Morales turned to look, then froze when he heard the hammer of Aaron’s pistol being cocked behind him.
“Just sit still, Morales,” Aaron said. He reached out and removed the man’s saddlebags, containing the money.
“You are robbing me, Jefe?” the Mexican asked. “I have been your most loyal servant for many years.”
“Yeah,” Aaron said. “If you weren’t makin’ so much money with me, I’d like to see how loyal you would have been. Put your hands way out from your sides, Esteban.”
Morales obeyed, spreading his arms like wings.
“Now turn around.”
Morales swiveled back around in his saddle, stared down the black barrel of Aaron’s gun.
“Are you going to kill me?”
“No,” Aaron said, “you’re gonna take care of whoever’s followin’ us. After you’ve done that, I’ll be waitin’ for you in Red Cloud, just over the border in Nebraska. There, I’ll give you your money back.”
“Why do you feel the need to hold my money?”
“Because if I send you off with your money, you just might keep on goin’.”
“And if I say that I will not?”
Aaron touched Morales’s saddlebags, which were laying across his saddle, and said, “Safer this way, Esteban. This way I know you’ll do what you’re told, because you want your money.”
Morales stared at Aaron Langer for a few moments, then shook his head. “I thought we were amigos.”
“When, in the past twenty years,” Aaron asked, “did I ever say we was friends?”
“Never.”
“Exactly. We’ve been a good team, Esteban, but it’s only because you always did what you were told.”
“Sí, Jefe.”
“Now, do you want your money back?”
“Sí, Jefe.”
“Then take care of whoever is trailing us and meet me in Red Cloud,” Aaron said.
“And if no one is following us?”
“Oh,” Aaron said, “somebody is, Morales. If it ain’t Shaye, it’s somebody. Believe me.”
Keeping his gun trained on his segundo of many years, Aaron started his horse walking.

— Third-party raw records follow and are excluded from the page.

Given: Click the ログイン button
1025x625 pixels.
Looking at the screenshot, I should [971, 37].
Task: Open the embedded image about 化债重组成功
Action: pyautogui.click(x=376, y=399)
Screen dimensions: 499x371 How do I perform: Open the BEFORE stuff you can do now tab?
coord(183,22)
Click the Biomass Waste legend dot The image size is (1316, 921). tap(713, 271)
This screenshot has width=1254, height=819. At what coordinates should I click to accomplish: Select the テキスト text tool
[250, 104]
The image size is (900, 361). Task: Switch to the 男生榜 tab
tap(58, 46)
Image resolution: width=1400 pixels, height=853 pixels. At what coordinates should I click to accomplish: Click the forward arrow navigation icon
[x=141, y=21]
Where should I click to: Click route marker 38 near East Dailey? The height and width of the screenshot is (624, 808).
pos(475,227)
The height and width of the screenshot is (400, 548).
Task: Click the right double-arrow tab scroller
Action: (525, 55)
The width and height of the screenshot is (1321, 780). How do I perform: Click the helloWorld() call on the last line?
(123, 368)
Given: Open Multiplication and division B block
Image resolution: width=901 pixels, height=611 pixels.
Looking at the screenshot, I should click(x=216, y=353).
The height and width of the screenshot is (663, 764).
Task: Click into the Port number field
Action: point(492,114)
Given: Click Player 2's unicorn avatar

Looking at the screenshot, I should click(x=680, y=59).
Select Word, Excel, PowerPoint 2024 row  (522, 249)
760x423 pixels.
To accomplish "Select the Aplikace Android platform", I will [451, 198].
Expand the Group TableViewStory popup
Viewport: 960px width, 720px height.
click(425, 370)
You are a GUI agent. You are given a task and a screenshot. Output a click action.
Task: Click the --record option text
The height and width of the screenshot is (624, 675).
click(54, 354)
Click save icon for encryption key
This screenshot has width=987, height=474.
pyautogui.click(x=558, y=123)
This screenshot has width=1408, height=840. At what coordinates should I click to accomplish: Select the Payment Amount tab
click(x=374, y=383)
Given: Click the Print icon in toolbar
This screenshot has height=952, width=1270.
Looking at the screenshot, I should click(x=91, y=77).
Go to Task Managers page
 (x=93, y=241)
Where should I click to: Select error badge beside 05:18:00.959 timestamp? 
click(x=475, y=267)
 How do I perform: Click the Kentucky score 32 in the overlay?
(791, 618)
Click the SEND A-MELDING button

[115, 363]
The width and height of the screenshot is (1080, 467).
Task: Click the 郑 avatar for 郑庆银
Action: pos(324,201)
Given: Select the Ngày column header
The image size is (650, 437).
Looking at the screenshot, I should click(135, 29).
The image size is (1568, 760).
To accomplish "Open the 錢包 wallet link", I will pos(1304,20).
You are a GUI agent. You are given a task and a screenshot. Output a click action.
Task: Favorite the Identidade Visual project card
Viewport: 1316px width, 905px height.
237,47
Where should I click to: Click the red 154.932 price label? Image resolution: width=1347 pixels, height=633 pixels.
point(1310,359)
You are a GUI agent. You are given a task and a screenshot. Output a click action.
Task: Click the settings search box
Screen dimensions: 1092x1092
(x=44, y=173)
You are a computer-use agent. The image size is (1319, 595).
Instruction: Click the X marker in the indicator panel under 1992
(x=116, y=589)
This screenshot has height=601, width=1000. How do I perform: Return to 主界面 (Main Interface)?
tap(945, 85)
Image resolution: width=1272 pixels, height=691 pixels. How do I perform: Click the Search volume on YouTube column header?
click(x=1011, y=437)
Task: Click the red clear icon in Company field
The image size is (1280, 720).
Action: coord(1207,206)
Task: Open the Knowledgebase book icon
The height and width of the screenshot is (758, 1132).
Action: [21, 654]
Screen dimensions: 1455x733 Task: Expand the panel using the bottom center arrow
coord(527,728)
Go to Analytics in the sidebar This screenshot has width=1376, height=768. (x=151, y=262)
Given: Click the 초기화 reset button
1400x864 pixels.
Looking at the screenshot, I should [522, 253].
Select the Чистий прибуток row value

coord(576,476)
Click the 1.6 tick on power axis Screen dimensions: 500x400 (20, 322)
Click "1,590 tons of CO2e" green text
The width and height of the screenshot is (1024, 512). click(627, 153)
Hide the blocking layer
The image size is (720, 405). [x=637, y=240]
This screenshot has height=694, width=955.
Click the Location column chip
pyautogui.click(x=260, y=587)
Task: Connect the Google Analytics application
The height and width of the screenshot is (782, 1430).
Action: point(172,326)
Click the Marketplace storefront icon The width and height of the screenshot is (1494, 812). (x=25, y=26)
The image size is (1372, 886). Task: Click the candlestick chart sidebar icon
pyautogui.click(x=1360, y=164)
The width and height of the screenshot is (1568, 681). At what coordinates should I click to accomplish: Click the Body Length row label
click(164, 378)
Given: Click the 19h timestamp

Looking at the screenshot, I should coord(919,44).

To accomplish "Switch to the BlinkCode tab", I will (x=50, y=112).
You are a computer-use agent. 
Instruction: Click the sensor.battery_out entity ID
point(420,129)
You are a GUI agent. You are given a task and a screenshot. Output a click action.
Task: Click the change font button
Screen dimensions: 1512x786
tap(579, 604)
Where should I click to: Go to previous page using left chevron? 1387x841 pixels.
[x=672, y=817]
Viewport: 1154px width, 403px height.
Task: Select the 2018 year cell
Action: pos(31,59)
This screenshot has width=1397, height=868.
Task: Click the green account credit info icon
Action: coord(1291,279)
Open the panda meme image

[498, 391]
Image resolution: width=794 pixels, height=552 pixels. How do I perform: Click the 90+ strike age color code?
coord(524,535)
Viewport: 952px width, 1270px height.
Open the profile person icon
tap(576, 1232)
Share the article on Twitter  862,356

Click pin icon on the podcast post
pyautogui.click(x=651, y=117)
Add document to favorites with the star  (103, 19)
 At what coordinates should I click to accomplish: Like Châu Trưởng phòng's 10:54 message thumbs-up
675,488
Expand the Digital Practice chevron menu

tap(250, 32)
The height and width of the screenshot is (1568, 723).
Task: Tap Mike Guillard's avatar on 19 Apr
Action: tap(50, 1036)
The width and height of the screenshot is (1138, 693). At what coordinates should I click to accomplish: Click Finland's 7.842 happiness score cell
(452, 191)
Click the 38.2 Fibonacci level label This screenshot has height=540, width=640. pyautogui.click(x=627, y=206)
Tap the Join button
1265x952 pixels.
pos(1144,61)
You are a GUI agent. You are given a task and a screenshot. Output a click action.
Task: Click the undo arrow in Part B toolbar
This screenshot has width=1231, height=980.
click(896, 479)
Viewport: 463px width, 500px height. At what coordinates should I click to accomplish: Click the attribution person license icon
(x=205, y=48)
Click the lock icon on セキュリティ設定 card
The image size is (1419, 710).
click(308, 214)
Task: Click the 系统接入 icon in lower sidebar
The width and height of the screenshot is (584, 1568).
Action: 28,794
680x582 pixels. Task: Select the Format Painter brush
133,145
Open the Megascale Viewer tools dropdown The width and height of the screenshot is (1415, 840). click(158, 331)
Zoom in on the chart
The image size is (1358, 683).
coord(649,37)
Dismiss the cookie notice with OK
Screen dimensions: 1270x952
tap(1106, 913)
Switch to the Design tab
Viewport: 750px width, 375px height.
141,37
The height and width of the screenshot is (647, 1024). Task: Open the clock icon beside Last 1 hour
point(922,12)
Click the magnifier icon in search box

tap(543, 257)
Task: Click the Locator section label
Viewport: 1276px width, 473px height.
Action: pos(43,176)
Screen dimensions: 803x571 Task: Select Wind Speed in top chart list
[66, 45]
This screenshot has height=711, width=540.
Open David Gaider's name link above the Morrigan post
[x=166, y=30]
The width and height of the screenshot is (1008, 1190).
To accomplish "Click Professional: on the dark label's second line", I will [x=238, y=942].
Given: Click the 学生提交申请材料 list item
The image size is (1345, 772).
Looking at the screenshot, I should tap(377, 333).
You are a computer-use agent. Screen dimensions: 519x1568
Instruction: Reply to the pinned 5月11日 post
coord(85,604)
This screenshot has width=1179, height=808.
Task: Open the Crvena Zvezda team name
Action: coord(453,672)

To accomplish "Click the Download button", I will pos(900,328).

“I’ll give you until tomorrow night, Morales,” Aaron said.
“And why should I believe that you will not just keep going with my money?”
“Because then I’d have to worry about you followin’ me, Esteban,” Aaron said. “And you wouldn’t stop until you got your money back or died tryin’, right?”
“Sí, Jefe,” Morales said, “that is very right.”
“So,” Aaron said, “see you in Red Cloud.”
He kicked his horse into a gallop and only then turned his gun away. Morales knew he could probably take out his rifle and pick Aaron Langer out of his saddle, but he decided not to. Why destroy a successful working relationship over one transgression? Besides, if there was someone following them, it would be a good idea to deal with them now, rather than later.
Morales turned his horse south and began riding. He was reasonably sure he’d find Aaron waiting for him in Red Cloud, with his money.